◆ STUDY QUESTIONS ◆
a) According to the passage on Renaud de Beaune, in what year did the pope confirm his appointment to the Archbishopric of Sens?
b) Please carry on the passage on Renaud de Beaune, picking up after its final sentence.

──────── EXCERPTED PASSAGE ────────

French Catholic archbishop (1527–1606)

Renaud de Beaune (12 August 1527 – 27 September 1606) was a French Catholic ecclesiastic.

==Life==
He held secular positions such as Councillor of Parliament and Chancellor of Francis of Valois, Duke of Touraine. The royal court greatly favoured him and appointed him to numerous ecclesiastical offices. In 1568, he became Bishop of Mende and in 1581, Archbishop of Bourges. King Henry IV of France named him his grand almoner in 1591 and appointed him to the Archbishopric of Sens in 1595; but the pope did not confirm the appointment until 1602.

He was a member of the commission instituted by Henry IV in 1600 to reform the University of Paris. By his contemporaries, Renaud de Beaune was considered one of the greatest orators of the time. Posterity rated his work for the pacification of France higher than his oratorical talent.

──────── DATA EXTRACT ────────

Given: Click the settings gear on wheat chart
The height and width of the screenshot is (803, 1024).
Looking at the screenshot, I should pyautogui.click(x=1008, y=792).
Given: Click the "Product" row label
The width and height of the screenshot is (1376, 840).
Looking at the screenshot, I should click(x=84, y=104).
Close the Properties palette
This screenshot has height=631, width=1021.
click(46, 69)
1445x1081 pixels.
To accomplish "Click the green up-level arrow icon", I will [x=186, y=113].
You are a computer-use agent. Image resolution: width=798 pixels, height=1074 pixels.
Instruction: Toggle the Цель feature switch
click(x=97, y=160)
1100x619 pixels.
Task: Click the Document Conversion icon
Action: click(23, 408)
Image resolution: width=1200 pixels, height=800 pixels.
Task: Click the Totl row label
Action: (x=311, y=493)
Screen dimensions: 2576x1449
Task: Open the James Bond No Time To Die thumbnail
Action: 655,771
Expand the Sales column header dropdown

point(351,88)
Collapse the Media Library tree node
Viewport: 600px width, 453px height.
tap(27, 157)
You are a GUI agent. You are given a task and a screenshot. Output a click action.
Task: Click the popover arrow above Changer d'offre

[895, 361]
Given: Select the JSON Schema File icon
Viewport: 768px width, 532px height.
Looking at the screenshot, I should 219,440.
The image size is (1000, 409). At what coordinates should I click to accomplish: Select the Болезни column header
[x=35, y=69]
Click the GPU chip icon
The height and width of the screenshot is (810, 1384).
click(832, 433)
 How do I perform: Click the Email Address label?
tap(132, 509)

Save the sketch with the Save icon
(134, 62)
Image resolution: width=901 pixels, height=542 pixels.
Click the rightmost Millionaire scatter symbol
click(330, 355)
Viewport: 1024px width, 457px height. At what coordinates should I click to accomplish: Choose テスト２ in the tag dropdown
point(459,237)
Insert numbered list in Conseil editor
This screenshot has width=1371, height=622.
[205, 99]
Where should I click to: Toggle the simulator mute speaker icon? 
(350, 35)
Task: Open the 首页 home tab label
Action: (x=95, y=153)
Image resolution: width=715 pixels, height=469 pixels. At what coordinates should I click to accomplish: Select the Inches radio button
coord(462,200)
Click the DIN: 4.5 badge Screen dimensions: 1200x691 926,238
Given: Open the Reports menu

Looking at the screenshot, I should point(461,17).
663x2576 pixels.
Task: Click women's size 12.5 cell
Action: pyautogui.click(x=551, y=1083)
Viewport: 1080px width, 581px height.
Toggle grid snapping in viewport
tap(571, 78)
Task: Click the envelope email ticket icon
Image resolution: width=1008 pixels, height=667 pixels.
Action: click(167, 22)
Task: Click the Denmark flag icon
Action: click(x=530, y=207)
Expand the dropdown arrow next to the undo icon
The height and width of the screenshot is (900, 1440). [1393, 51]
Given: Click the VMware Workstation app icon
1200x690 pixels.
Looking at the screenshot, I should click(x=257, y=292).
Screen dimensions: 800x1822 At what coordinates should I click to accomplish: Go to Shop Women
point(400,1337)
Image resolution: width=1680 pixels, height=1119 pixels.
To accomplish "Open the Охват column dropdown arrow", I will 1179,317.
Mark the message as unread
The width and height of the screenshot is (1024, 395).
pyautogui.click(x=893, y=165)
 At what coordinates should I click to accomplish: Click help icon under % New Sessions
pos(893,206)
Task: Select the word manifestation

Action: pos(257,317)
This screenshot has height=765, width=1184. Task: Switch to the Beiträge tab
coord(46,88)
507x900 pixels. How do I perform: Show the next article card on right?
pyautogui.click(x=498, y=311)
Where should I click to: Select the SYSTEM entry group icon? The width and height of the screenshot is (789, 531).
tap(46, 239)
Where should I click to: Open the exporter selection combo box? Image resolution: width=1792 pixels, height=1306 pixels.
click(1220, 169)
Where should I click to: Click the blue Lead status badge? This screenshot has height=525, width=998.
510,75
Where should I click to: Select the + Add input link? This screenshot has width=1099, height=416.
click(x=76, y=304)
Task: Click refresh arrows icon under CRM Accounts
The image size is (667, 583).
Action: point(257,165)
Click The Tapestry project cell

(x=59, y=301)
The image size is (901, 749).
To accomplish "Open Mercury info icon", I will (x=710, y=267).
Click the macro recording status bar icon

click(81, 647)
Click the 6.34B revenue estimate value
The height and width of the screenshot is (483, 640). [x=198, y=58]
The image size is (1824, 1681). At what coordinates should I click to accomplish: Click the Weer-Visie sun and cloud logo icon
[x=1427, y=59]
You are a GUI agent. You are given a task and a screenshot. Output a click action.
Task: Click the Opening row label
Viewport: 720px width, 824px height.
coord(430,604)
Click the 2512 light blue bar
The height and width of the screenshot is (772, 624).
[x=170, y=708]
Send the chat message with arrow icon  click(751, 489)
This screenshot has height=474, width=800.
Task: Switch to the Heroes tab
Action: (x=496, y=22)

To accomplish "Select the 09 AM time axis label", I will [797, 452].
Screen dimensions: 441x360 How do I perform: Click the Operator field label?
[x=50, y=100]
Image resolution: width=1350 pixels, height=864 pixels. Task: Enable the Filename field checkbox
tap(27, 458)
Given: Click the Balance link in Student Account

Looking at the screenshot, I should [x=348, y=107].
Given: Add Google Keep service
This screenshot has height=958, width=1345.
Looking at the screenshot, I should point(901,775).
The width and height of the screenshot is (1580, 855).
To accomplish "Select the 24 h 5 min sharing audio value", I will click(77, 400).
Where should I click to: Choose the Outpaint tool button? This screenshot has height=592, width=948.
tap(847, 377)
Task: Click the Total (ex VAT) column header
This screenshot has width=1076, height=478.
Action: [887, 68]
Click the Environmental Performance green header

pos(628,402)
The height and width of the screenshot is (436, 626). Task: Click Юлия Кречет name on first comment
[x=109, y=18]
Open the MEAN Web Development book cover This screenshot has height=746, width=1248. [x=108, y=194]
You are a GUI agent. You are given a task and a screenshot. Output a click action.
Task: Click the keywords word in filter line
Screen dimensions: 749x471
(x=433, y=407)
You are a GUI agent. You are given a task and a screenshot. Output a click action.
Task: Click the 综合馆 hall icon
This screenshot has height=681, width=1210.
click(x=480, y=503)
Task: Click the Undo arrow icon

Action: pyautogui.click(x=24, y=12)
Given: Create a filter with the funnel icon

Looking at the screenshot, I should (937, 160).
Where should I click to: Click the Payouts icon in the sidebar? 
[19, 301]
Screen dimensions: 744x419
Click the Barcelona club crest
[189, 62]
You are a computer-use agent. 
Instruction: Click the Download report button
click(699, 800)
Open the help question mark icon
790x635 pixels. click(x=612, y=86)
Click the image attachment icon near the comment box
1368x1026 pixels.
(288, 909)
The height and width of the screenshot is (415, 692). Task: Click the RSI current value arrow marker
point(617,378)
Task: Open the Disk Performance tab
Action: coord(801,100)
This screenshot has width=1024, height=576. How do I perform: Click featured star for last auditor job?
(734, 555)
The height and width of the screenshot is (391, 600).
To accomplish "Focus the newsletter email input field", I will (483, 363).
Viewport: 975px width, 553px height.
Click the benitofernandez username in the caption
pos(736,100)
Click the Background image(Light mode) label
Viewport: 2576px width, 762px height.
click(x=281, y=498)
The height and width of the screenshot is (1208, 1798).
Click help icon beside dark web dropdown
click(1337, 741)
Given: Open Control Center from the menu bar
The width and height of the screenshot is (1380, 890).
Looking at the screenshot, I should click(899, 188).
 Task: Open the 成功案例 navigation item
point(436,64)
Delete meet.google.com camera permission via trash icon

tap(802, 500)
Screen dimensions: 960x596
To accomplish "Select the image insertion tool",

────────

◆ EXERCISE RESULTS ◆
a) 1602

b)
It was his influence that led to the successful issue of the conference of Suresnes, near Paris, in 1593. He promised the conversion of Henry IV and brought about peace between the latter and the "League". He received the abjuration of the king, and, although the absolution of an excommunicated prince was reserved to the pope, absolved him, July, 1593, on condition, however, that the approval of the Roman authorities should be obtained. In spite of this condition the absolution was invalid, and the action of the archbishop caused, at least partly, the delay in obtaining the papal confirmation of his nomination to the See of Sens.

==Works==
The principal works of de Beaune are:

- Some discourses, among them funeral orations on Mary, Queen of Scots (1587), and on Queen Catharine de Medici (1589)
- translation of the Psalms of David into French (Paris, 1575, 1637)
- "La reformation de l'université de Paris (1605, 1667).